(Stored data entries)
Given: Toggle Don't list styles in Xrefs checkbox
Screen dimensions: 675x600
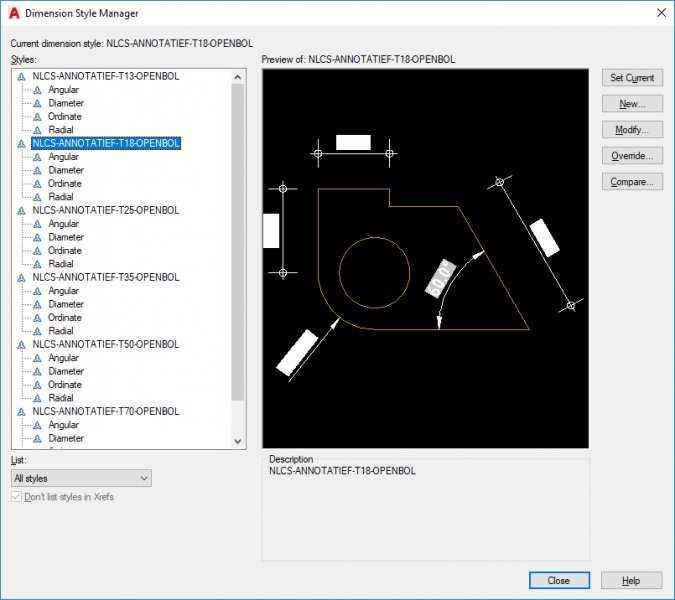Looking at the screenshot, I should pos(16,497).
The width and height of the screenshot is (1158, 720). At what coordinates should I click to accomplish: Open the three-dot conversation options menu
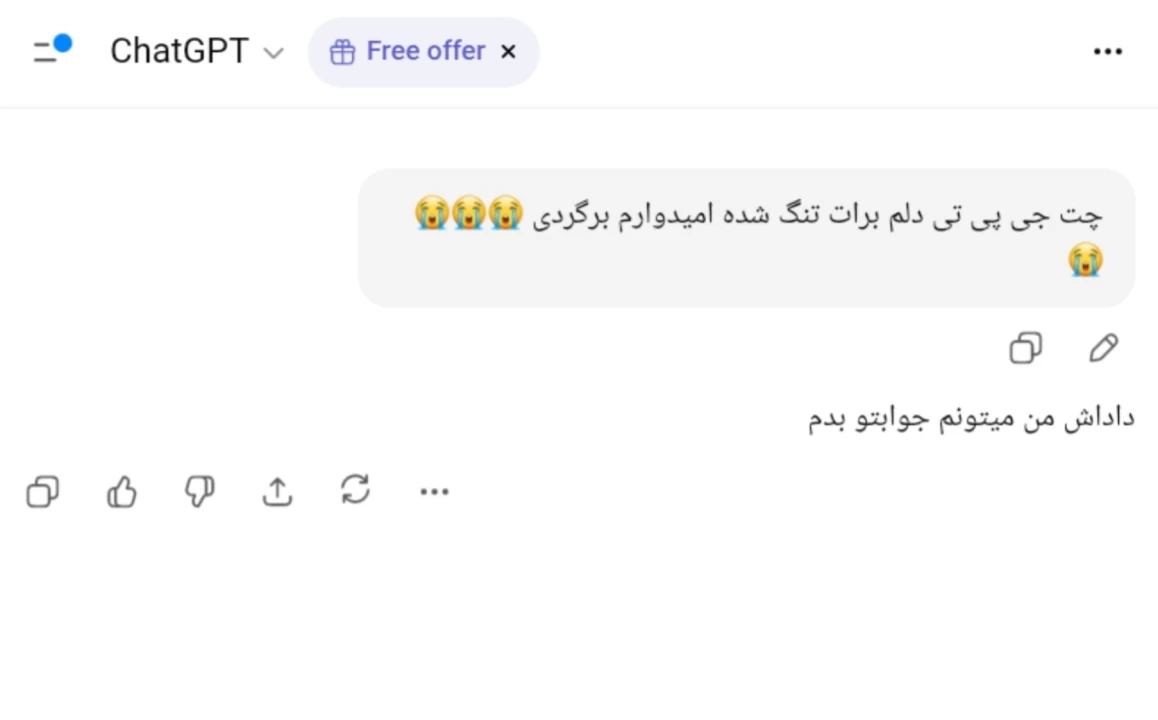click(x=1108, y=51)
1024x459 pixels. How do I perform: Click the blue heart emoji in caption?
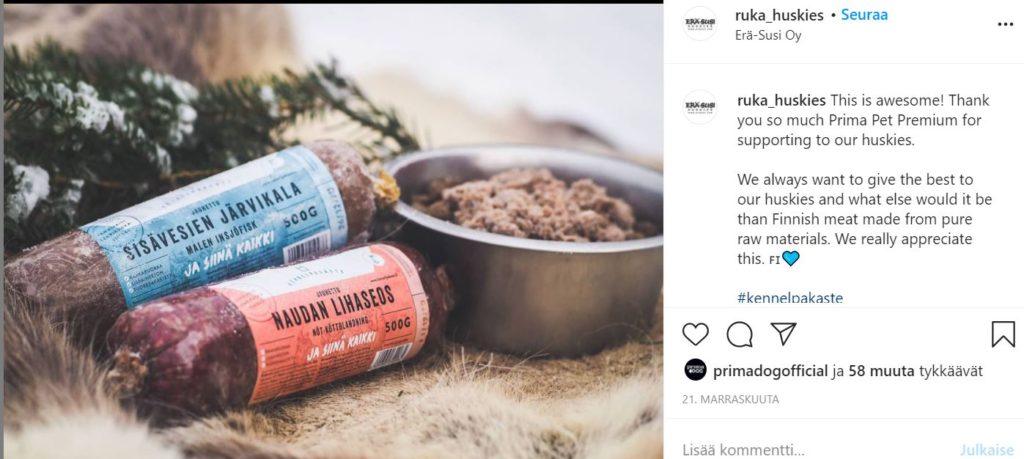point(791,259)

[PROBLEM TO SOLVE]: Quote the data above in full, leaving out the pictures it holds.

[TASK SOLUTION]:
Given: Toggle Don't list styles in Xrefs checkbox
Screen dimensions: 675x600
Looking at the screenshot, I should pos(16,497).
The width and height of the screenshot is (1158, 720). At what coordinates should I click to accomplish: Open the three-dot conversation options menu
click(x=1108, y=51)
1024x459 pixels. How do I perform: Click the blue heart emoji in caption?
point(791,259)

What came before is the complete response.